Srikanth Gopalakrishnan
Joint Managing Director and CFO, Five-Star Business Finance Limited

Yeah. See, at this point of time, what we have been telling, we are setting our collections in place. We can keep talking about why we are facing the stress for maybe one more quarter than what others face. But yes, we started seeing this late, and we have taken cognizance of the problem. We know why the problem was caused. We have taken the necessary actions to address this problem. The actions are already showing us the results. So we are almost at the fag end of getting our strategies and actions in place. Now, post this, I think we will definitely start accelerating on disbursements and growth. What that number will be, like we said, we'll probably come back to you over the next one or two quarters.

This is probably not the right time for us to give you a number because we also need to get the complete confidence that this entire stress is behind us. And then it will give us the confidence to push up on the growth. So we'll have to wait for maybe another quarter for us to come back to you with what our growth plans can be for the future.

Sanjay Ladha
Co-founder, Bastion Research

Thank you so much for answering your question, Srikanth. Thank you.

Operator

Thank you. Ladies and gentlemen, that was the last question for today. I now hand over the conference to Mr. Lakshmipathy Sir for closing comments. Thank you, and over to you.

Lakshmipathy Deenadayalan
Chairman and Managing Director, Five-Star Business Finance Limited

Yeah.
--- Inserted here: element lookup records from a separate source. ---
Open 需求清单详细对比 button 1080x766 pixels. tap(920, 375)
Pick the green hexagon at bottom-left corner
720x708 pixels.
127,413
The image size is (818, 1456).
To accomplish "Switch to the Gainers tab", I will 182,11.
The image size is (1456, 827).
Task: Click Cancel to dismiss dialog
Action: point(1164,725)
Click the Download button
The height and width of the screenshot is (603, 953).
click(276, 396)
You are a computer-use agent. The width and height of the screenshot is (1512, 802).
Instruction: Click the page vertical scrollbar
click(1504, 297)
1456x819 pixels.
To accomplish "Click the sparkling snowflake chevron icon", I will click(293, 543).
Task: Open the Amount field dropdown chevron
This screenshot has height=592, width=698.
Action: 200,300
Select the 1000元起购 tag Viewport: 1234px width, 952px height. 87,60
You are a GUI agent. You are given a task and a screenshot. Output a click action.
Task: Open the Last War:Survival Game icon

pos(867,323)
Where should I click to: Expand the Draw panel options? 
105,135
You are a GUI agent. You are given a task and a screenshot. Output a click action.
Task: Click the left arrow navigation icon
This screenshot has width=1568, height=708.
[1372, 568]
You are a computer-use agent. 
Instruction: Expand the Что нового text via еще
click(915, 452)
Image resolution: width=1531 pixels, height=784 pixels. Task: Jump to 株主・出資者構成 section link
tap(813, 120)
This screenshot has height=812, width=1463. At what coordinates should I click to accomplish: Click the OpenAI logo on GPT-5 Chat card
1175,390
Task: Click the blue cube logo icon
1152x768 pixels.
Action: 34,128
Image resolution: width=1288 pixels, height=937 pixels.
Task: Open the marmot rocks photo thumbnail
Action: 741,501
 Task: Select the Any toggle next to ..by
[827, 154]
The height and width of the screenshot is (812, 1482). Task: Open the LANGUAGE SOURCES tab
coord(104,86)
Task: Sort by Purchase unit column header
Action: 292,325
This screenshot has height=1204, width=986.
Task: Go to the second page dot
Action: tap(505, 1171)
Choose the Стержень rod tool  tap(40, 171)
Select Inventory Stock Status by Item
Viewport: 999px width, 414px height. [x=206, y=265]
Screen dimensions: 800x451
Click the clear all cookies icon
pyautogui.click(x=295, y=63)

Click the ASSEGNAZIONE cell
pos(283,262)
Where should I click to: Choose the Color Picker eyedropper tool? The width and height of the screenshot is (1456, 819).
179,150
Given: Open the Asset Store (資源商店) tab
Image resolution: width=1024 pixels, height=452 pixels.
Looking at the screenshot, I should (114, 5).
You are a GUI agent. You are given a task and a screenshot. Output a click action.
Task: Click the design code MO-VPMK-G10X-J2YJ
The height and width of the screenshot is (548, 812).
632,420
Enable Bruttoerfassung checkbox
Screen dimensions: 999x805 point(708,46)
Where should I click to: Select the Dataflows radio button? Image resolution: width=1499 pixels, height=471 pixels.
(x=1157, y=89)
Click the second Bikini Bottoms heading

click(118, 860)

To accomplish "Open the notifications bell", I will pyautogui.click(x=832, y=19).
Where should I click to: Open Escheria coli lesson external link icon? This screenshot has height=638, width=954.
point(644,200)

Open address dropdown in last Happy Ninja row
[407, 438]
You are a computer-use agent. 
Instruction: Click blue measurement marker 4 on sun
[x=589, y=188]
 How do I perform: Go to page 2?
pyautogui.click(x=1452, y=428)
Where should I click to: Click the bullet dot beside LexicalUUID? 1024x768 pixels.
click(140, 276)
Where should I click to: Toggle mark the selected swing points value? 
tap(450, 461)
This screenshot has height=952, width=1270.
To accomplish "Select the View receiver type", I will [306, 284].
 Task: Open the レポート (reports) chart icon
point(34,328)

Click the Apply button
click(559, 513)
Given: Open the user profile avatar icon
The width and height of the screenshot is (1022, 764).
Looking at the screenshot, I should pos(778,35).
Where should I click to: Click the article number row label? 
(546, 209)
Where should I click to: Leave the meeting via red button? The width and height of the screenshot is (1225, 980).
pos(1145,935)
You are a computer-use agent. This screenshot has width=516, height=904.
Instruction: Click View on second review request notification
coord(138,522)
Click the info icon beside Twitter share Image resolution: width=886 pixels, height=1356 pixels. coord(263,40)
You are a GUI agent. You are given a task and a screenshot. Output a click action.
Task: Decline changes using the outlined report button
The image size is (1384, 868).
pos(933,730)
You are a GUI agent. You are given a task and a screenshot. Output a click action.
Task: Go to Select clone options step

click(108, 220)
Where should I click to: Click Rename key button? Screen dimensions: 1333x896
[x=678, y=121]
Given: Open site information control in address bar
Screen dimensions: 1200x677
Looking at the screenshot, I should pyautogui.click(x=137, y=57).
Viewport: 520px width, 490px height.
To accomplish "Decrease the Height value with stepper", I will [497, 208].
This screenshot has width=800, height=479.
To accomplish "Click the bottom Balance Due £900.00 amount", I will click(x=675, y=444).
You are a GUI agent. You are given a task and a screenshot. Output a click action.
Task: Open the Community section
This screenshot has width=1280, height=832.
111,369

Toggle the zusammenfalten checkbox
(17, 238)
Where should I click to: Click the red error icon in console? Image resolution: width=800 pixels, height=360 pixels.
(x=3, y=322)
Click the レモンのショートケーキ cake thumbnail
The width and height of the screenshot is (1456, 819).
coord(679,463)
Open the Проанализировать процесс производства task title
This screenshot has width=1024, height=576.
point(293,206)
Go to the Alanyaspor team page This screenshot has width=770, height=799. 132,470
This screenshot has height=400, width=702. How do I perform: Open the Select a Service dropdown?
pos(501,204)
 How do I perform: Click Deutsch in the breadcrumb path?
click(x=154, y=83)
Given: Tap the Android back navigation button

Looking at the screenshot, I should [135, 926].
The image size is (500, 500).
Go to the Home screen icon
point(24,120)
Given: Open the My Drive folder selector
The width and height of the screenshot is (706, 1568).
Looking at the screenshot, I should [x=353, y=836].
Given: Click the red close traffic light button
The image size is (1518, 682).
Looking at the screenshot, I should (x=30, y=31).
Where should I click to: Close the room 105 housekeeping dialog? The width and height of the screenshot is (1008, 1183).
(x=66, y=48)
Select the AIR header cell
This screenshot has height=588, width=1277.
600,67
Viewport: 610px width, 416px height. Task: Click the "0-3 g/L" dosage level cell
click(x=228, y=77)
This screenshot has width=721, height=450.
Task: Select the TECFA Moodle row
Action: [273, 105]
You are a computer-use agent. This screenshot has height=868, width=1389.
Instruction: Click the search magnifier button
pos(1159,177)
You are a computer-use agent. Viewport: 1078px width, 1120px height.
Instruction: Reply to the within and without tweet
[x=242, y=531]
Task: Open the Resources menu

Thank you all for patiently listening to our voices, which we reflect from the ground-level activities what we have been doing. So let me repeat what I said in the opening remarks. We don't look for a short-term recovery. We want to be a long-term and fully recovered lender from this debt crisis and behavioral crisis. So we are very confident in saying that we are at the fag end of putting all right things and seeing all right results in our favor. The last, but the most easiest is to accelerate the growth. Let me not comment on numbers. Let me not comment on guidance on that, as I said in the opening remarks itself. Maybe next quarter, we will start working on accelerating the growth.

So thank you to you all. So see you soon on the Q4 best collections numbers with a very optimistic note. Thank you.

Operator

Thank you. On behalf of Ambit Capital Private Limited, that concludes this conference. Thank you for joining us, and you may now disconnect your lines.